Mediocre Humanity…

Photo by Stephen Noulton on Pexels.com

“I think we spend too much time being afraid of our own mediocrity.  We don’t want to sing too loud in case anyone finds out we don’t have a voice like glass.  We don’t write music because we aren’t Mozart, we don’t paint because we aren’t Picasso, we don’t tell people we love them because our voice might shake when we say it.  We try to be pretty criers, we don’t dance because we aren’t that good.  The reality of our humanity is that we are all a little bit average at a lot of things.  The truth is that we are all not that good so stop holding yourself back from enjoying the things that you love because you’re not a prodigy at everything.  Scream the song at the  top of your lungs, and confess your love and let you voice be shaky, cry big ugly tears and dance really badly because life is too short to be scared of being human,” Whitney Hanson. 

As I’ve been talking about the last couple of days, we need to find our own greatness even if we don’t see the immediate result.  We need to be fully who we are because we never know the ripple effect of our actions and how others respond to what we do, what actions we’ve encouraged in others simply by being ourselves.

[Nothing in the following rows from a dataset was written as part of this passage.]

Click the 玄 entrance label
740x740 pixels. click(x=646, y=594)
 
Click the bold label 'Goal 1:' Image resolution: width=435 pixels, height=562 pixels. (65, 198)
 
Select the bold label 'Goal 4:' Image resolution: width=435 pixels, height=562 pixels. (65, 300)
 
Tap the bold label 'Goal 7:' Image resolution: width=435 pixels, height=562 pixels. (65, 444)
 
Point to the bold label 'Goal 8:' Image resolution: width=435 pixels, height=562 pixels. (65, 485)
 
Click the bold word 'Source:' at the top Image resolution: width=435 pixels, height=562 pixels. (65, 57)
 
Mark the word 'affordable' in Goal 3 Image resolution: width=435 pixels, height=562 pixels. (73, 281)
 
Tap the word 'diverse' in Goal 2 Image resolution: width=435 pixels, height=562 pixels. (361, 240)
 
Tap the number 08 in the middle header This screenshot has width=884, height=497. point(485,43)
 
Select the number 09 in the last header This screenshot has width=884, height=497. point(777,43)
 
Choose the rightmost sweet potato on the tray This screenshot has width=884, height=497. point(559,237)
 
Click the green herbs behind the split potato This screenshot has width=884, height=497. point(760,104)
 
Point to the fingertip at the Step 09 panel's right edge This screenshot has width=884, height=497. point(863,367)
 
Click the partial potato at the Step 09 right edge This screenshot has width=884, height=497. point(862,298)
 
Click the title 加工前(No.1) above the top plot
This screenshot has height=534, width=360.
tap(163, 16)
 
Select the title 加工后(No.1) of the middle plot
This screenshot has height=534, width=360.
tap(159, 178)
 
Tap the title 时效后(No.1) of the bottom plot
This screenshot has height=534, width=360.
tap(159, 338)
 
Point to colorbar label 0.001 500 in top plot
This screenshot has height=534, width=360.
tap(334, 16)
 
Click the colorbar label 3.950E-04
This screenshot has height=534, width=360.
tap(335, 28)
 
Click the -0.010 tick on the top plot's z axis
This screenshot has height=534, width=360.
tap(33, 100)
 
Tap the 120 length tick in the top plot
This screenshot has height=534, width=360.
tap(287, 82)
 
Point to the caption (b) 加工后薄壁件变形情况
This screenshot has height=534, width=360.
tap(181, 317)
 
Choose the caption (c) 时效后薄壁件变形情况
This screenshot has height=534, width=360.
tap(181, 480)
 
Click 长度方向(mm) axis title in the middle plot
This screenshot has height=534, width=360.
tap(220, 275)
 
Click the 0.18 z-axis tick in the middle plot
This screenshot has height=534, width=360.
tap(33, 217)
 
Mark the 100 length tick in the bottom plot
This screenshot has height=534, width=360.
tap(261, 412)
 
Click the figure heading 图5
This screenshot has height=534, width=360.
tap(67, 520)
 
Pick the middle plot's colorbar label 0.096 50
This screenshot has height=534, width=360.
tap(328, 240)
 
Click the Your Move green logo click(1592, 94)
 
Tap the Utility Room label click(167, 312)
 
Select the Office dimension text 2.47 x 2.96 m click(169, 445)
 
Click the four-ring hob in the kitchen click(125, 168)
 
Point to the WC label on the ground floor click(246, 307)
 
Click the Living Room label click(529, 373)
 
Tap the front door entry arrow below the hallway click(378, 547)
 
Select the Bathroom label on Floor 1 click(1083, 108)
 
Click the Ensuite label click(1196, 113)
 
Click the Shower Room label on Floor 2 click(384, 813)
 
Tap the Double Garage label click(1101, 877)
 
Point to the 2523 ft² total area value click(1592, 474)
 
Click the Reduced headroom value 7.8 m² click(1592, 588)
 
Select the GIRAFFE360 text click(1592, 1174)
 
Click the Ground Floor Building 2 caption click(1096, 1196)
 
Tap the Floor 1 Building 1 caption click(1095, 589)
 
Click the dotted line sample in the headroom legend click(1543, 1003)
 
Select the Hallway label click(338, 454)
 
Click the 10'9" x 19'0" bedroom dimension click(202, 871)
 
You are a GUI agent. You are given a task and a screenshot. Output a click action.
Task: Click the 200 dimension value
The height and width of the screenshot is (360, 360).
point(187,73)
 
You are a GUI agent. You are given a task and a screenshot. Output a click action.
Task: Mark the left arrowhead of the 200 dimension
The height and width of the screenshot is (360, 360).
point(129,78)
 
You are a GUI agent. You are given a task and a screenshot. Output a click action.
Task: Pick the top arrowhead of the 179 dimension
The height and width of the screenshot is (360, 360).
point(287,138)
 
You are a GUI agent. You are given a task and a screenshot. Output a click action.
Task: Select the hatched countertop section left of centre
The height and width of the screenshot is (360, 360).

I will say it a million times if I have to—this life isn’t about being perfect.  Perfection is an illusion.  I am not saying settle for mediocrity but I am saying we need to learn to be ok with it as a starting place.  No one begins an expert—we all have to learn.  Even the greats.  Yes, there are levels of innate talent we are born with, but in order to be great and really know who we are and develop ourselves, then we must be ok with being a novice.  We have to be ok with starting.

Think of all the time we waste wanting to be good enough to show who we are when we simply could have shown who we are and learned the rest along the way.  Think of how many times we would have known the answer or we would have won had we simply gone for it.  Who knows that if we had allowed ourselves the initial experience that we may have learned something more and become the example we thought we were never good enough to be in the first place?  Sometimes we need inspiration and other times we need to remember that we are the inspiration.  Grow, try, fail, learn, and try again.  Mediocre isn’t a bad word.  It isn’t a matter of settling, it’s a matter of understanding and becoming who we are meant to be.  Be that person, that version of ourselves that has the courage to go for it.  Be the person we strive to be—don’t be a copy of someone else’s genius—create our own genius.